I was in my car alone, yes, but highway driving requires too much attention to be restorative for me. Alone but catless and book-less does not an introvert recharge make. So after the final wedding, I contracted a head cold I couldn’t shake for a fortnight.
It didn’t matter that I’d slept okay and stayed hydrated. I usually kick colds in three to five days, but this new malaise lingered, and I can’t blame that entirely on a post-COVID immune system. I had depleted my inner self to the point where my body got physically weakened.
Through the haze of Puffs and mucus came a realization: the pandemic did this to me. Not the cold, although sure, you could argue my immune system skipped leg day for two years. The pandemic disrupted my social patterns.
Before there was a vaccine, I had to wait up to eight days between seeing people so I wouldn’t risk their health. If I went grocery shopping, I had to wait more than a week to see my dad for dinner. And more than a week after that to meet my friend outside for coffee. Any pandemic trips I took, I had to quarantine after.
I got to recover after most uses of executive function. Never in all my life had I needed to space out social interactions. Never in all my life had I had so much time to sit at home, alone, under my cat with a book. I had finally achieved peace.

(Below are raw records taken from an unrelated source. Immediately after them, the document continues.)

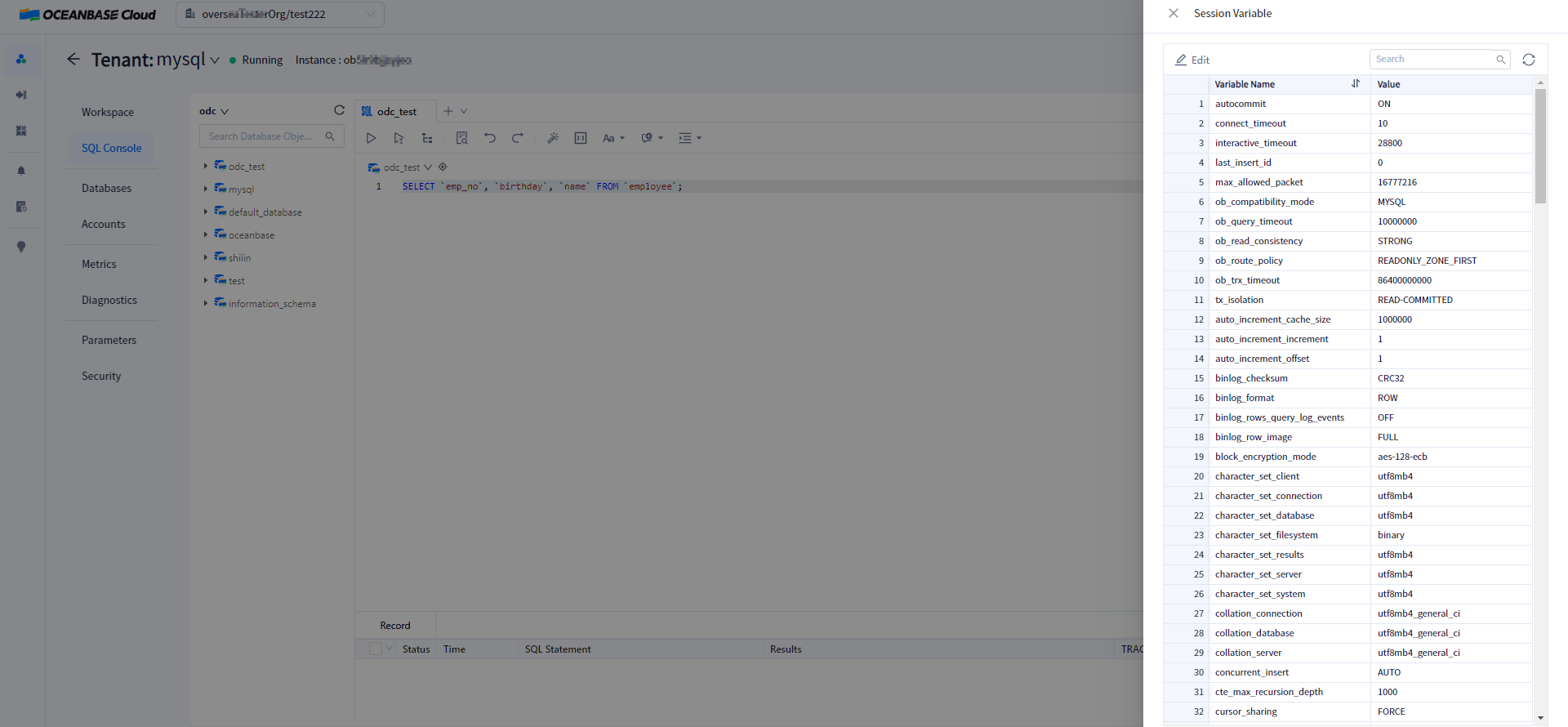This screenshot has height=727, width=1568.
Task: Refresh the session variable list
Action: click(x=1529, y=60)
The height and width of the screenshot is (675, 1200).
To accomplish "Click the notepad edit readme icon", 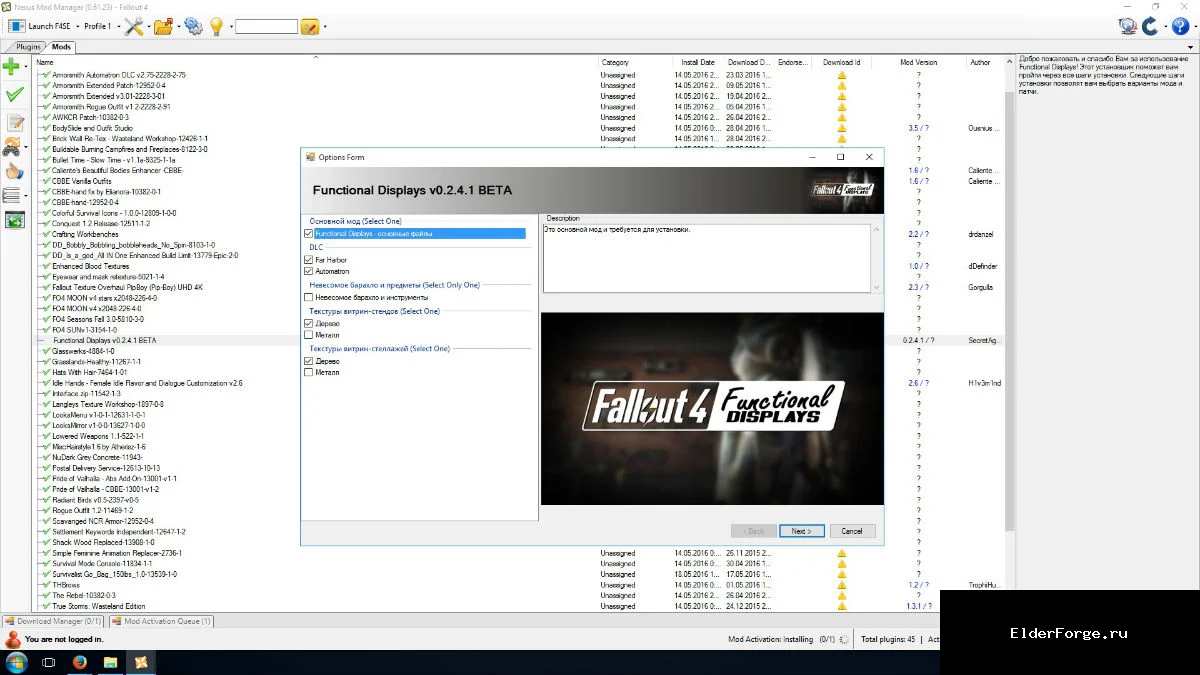I will click(x=14, y=122).
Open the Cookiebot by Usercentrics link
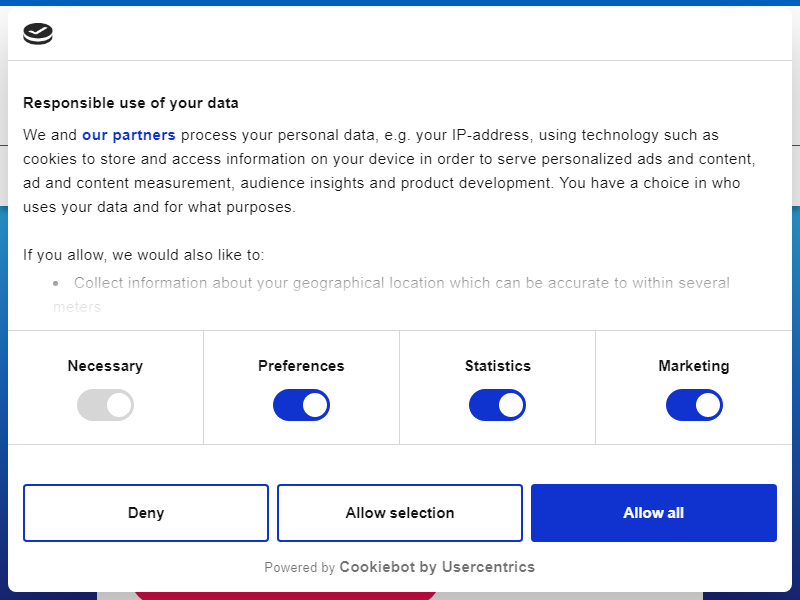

Then suddenly, the world was roaring back and there wasn’t room for my new routine. In 2021 we had a lot of moments to make up for, and so came a tidal wave of weddings and dinner parties and “see you just ‘cause” social engagements. We overcorrected. I couldn’t keep up.
By mid 2022, things have leveled out. I don’t have a wedding every weekend, but I feel myself stretching thin if I don’t take an evening for myself and stay in once a week. Or twice. Three times if I’m feeling frisky and reschedule a plan (not cancel – because I do want to see people and do things, when I’m up for it).
My extrovert friends are patient, and some of them even say they hope I feel better when I have to cancel plans. I tell them that I will feel better – but not because I had to cancel. I’m often bummed to miss the social event they had planned, I just know the consequences of going when my body tells me to stop.
I have, in total, one friend and one dad who can even begin to identify with my need to put a slab of blank space in the middle of my social calendar. If you have a friend that sounds like me, the best thing you can do is not make them feel guilty for missing an event, or putting their phone on Do Not Disturb mode.
If I ever cancel on you, it’s not you. It’s my introversion.